Rene Gonzalez Faces $77,000 Penalty From City Elections Program for Accepting Deeply Discounted Office Space Downtown

The Small Donor Elections program says the discounted office space constitutes a prohibited contribution.

The city of Portland’s Small Donors Elections program proposes to penalize City Council candidate Rene Gonzalez for accepting heavily discounted office space downtown from Schnitzer Properties Management and failing to report the discount as a contribution.

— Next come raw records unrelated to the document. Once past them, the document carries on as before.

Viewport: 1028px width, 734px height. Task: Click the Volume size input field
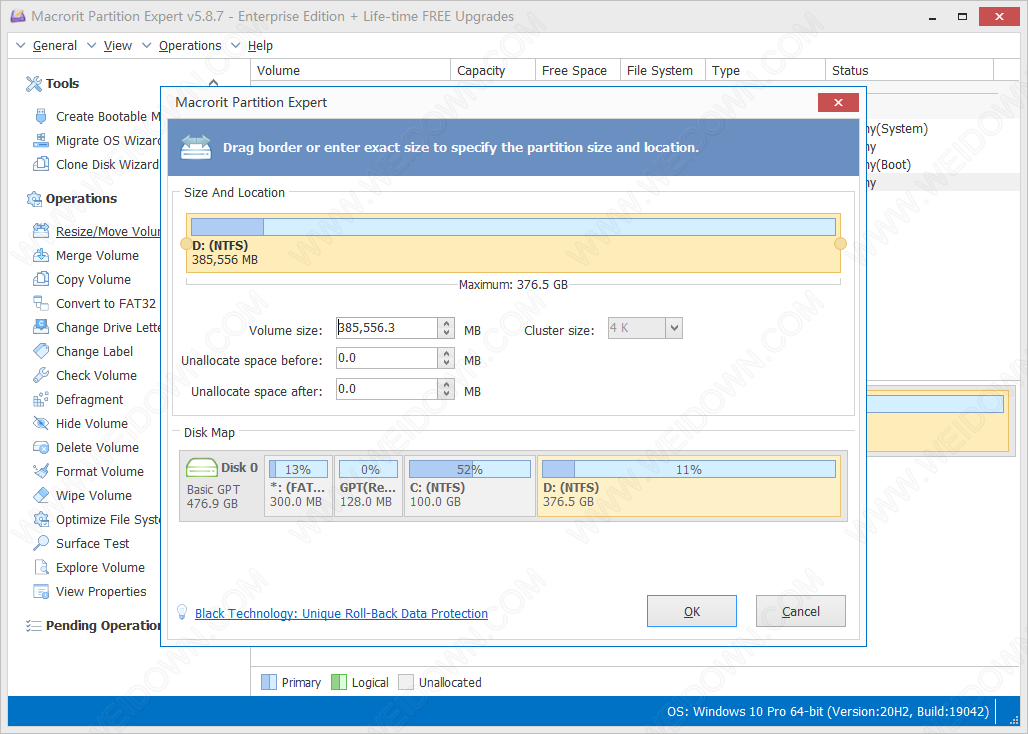tap(386, 328)
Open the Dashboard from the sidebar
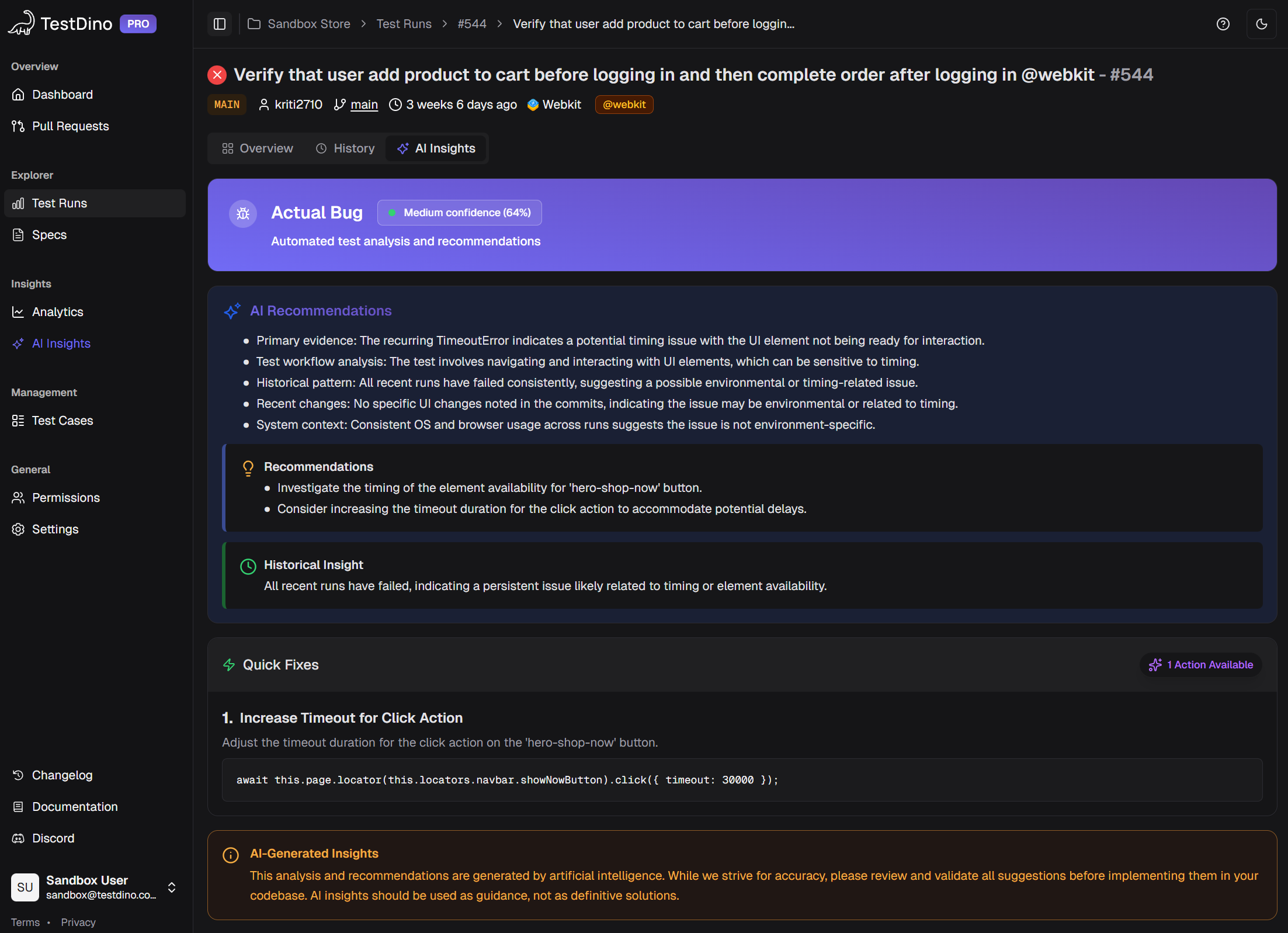This screenshot has height=933, width=1288. (63, 94)
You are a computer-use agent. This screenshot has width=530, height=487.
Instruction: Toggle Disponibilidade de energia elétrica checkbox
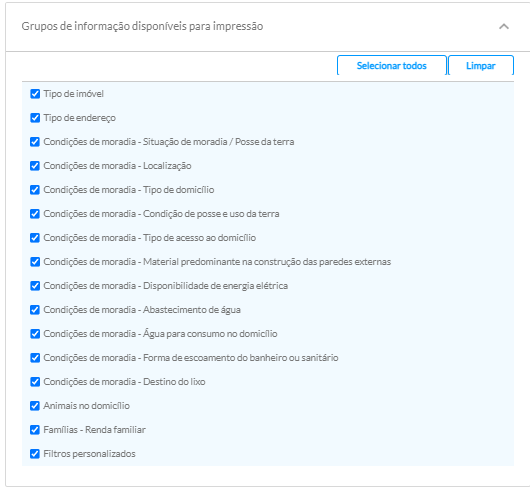click(35, 286)
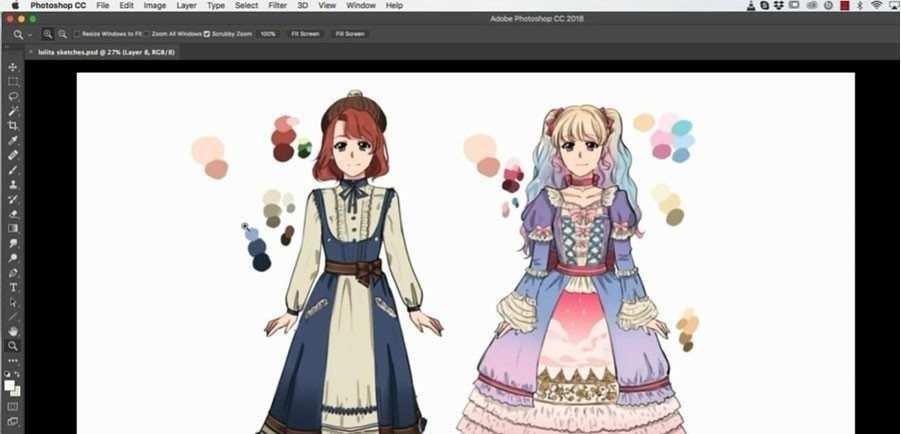Choose the Crop tool in toolbar
Image resolution: width=901 pixels, height=434 pixels.
point(13,125)
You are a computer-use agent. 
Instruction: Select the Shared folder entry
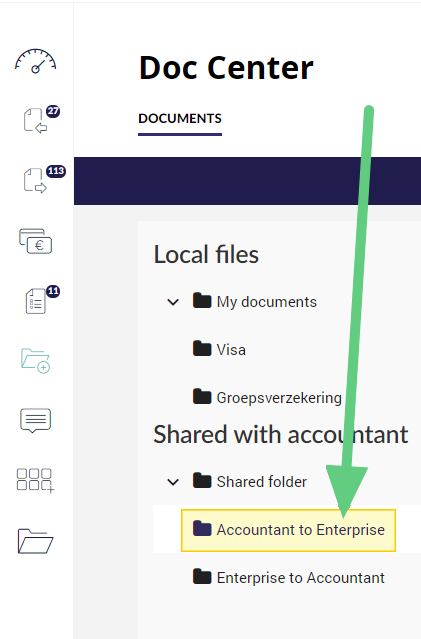click(262, 482)
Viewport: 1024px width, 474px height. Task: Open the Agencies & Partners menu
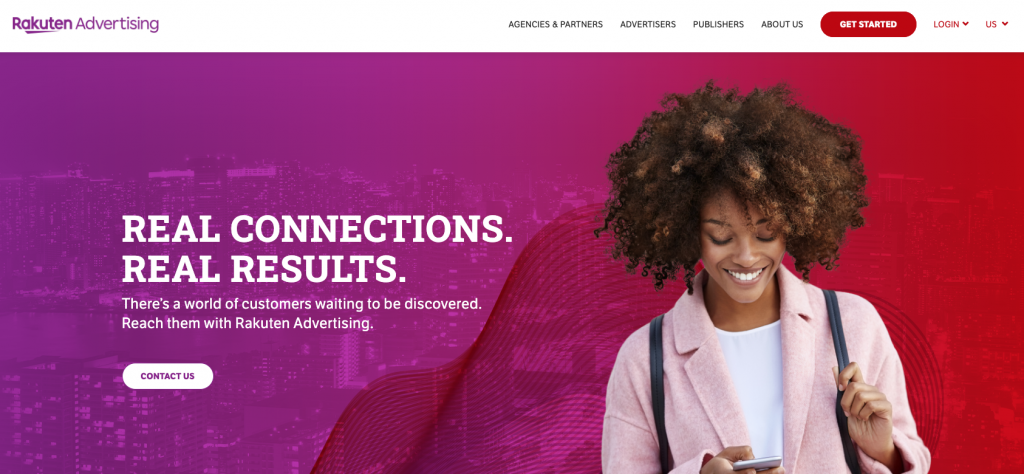pos(556,24)
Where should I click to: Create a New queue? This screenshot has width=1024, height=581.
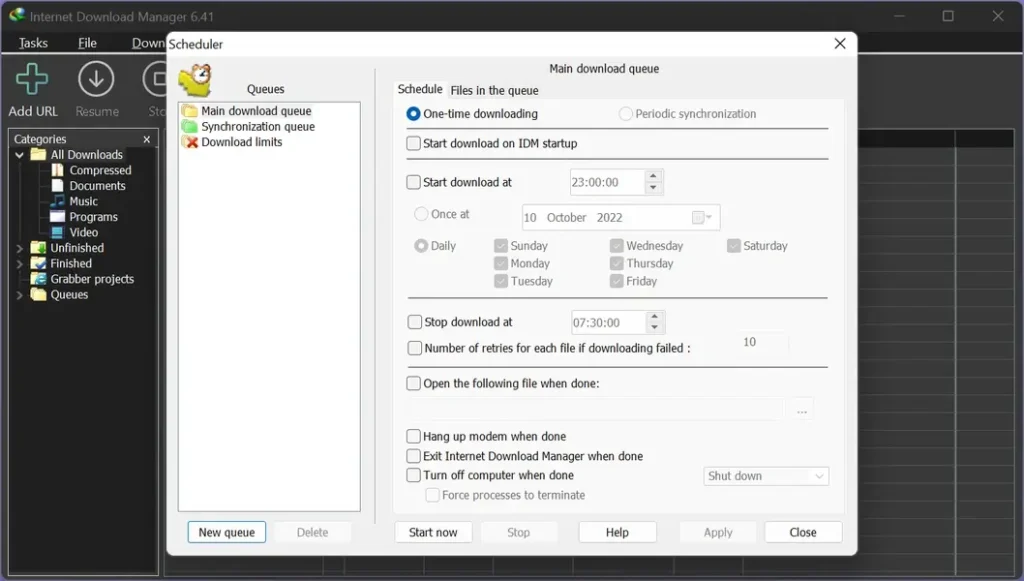pos(226,532)
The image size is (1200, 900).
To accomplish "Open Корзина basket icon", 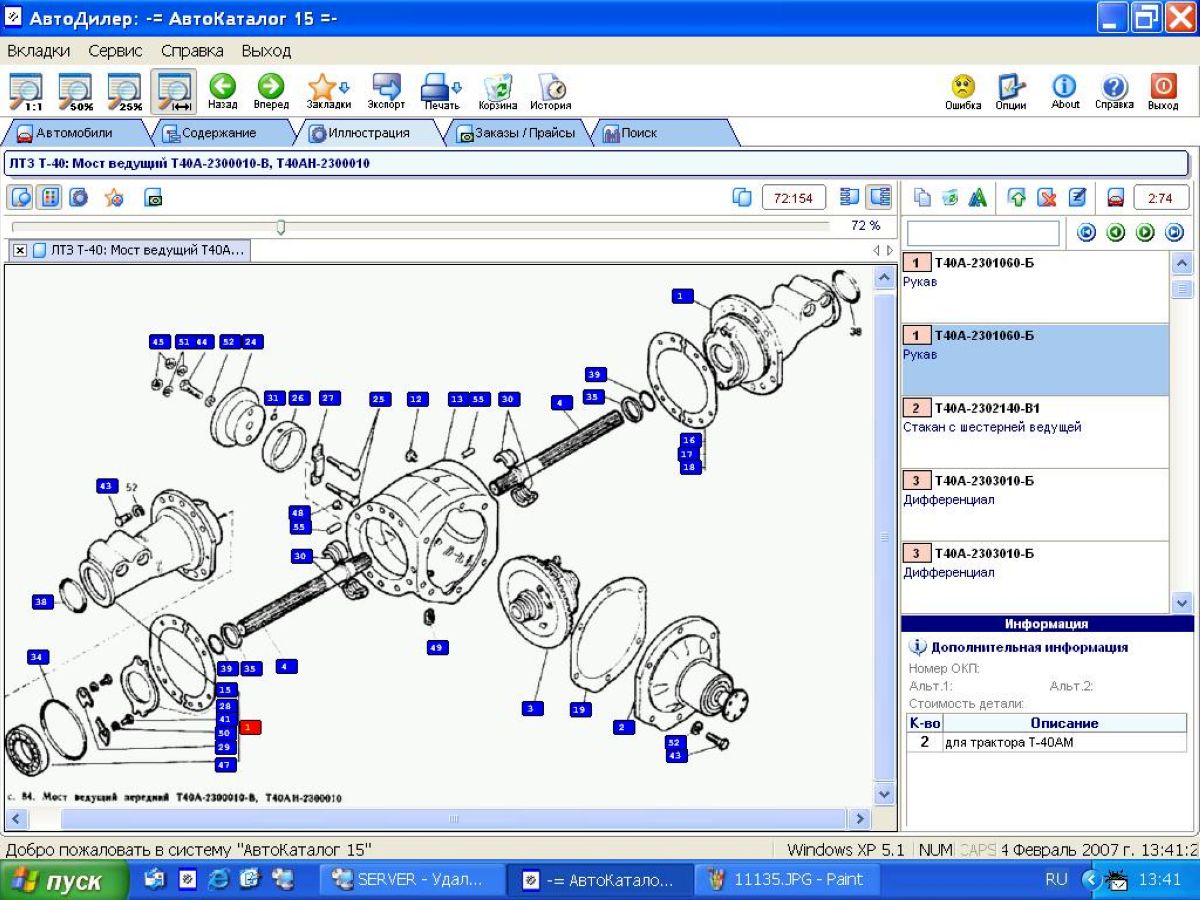I will (497, 91).
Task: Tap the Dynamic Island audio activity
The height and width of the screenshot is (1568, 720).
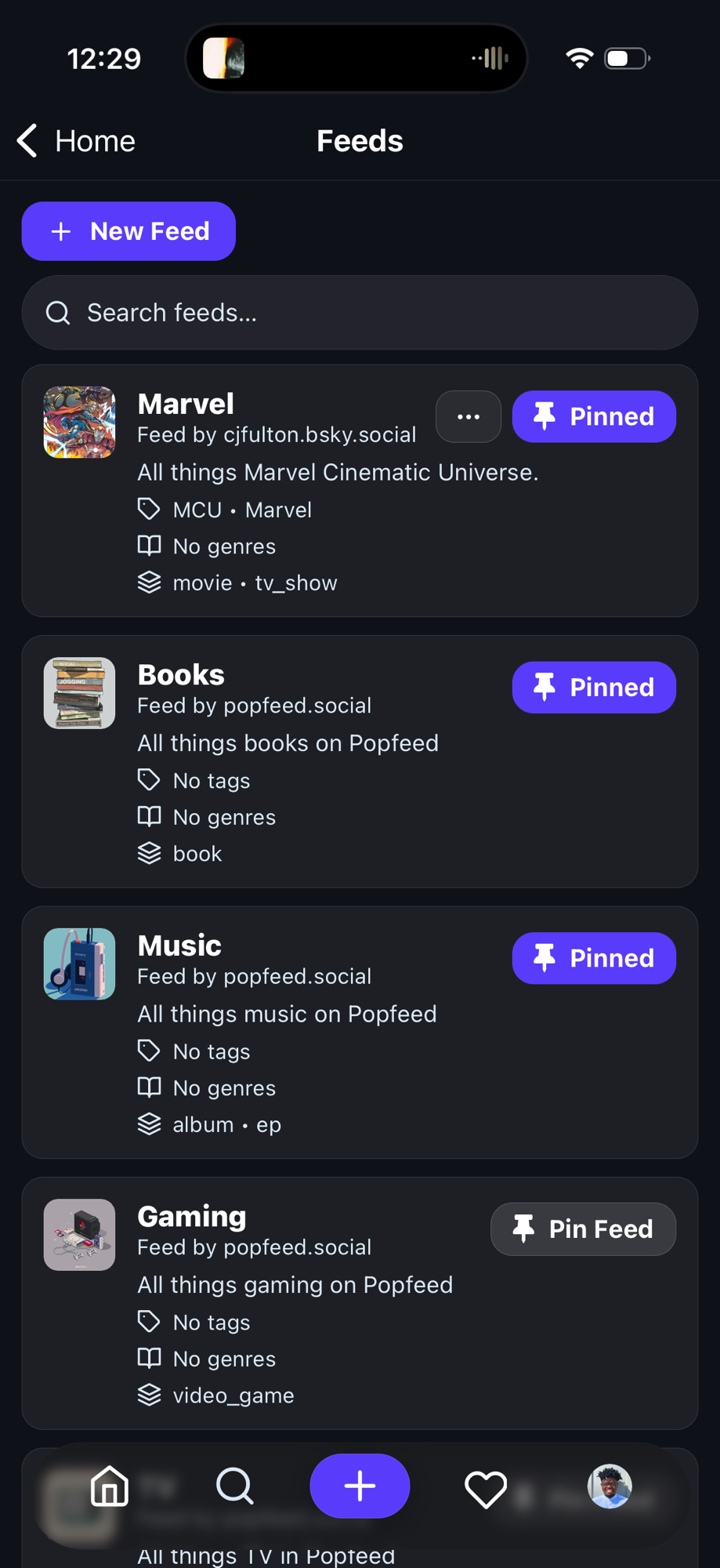Action: pos(356,58)
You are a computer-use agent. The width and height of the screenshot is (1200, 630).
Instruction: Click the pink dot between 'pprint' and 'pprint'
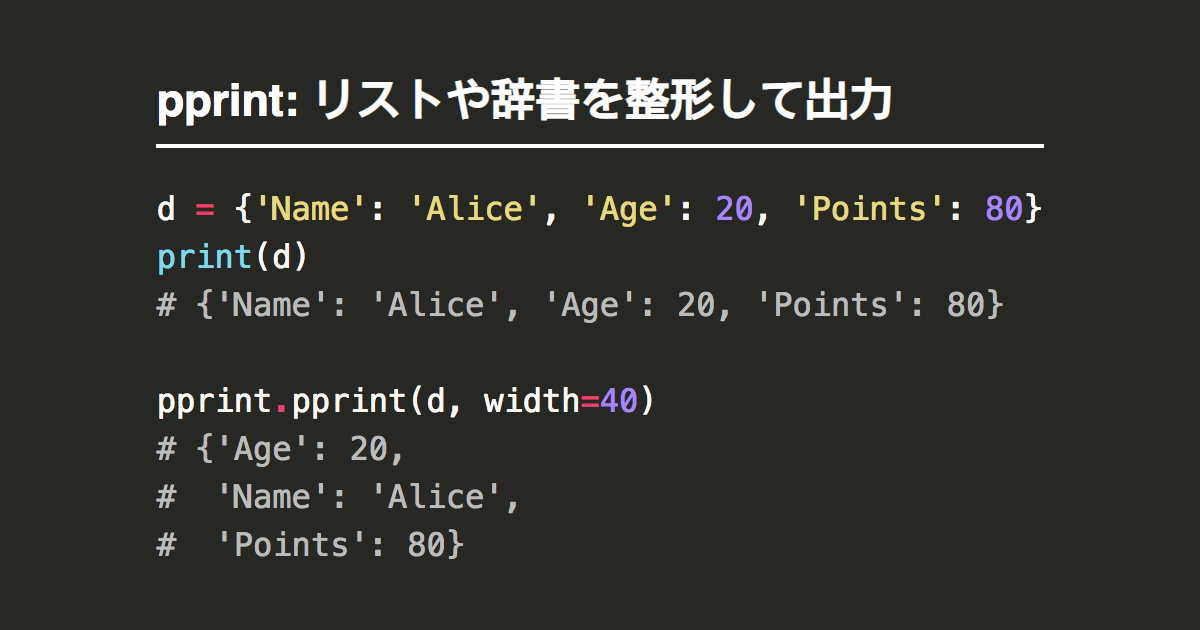coord(281,403)
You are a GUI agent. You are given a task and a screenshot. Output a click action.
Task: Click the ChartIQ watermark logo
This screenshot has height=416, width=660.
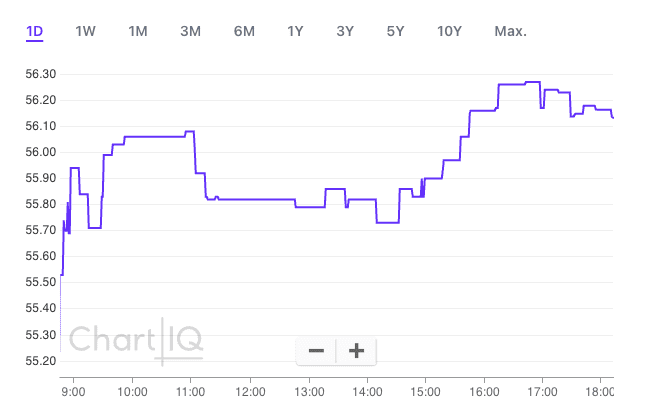point(135,340)
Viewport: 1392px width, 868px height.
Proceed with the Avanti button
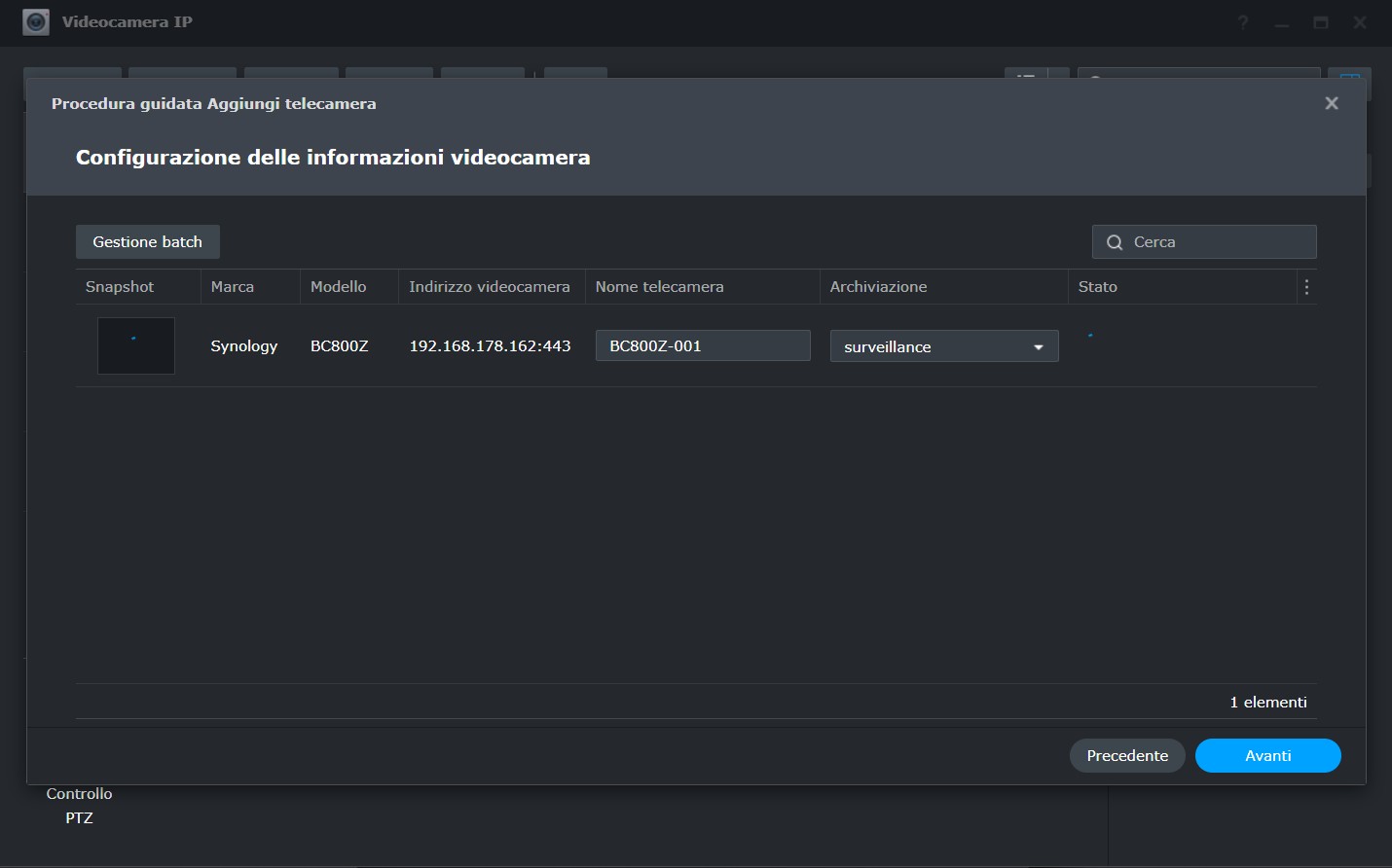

On Sept. 20, the program’s director, Susan Mottet, issued a penalty notice against Gonzalez’s campaign, citing an allegedly unreported rental agreement between Schnitzer Properties and the campaign in which the campaign paid $250 a month in rent from April through November for 3,185 square feet of office space and two parking spaces.

Mottet wrote in the notice that the rental agreement constitutes a prohibited contribution worth $33,250, which is the difference between the $250 a month the campaign paid and fair market value, which Mottet determined to be $6,900 a month.

Gonzalez faces penalties of $77,000 in total. That includes paying a penalty of $33,250 for the alleged unreported contributions, paying $33,250 back to Schnitzer Properties, and paying $10,640 for failure to report the contributions. Oregon Public Broadcasting first reported the proposed violation.

Shah Smith, campaign manager for Gonzalez, says the campaign has until Sept. 27 to ask the city to reconsider its decision. If that’s rejected, the campaign can then formally appeal the decision.

In a statement, Gonzalez says his campaign did nothing wrong.

“We evaluated [Open and Accountable Elections] rules when we entered into the lease and strongly disagree that the rent is too low given the dismal state of downtown,” Gonzalez says. “Downtown is in shambles because of policies advocated by my opponent, Jo Ann Hardesty—defunding the police and obstructing cleaning up unsanctioned camps. Landlords are desperate to get any kind of compensation for their space because of the city’s failures to address crime and homelessness has made downtown inhospitable to tenants, landlords and visitors.”

Jordan Schnitzer, owner of Schnitzer Properties Management, has contributed the maximum amount to Gonzalez’s campaign already.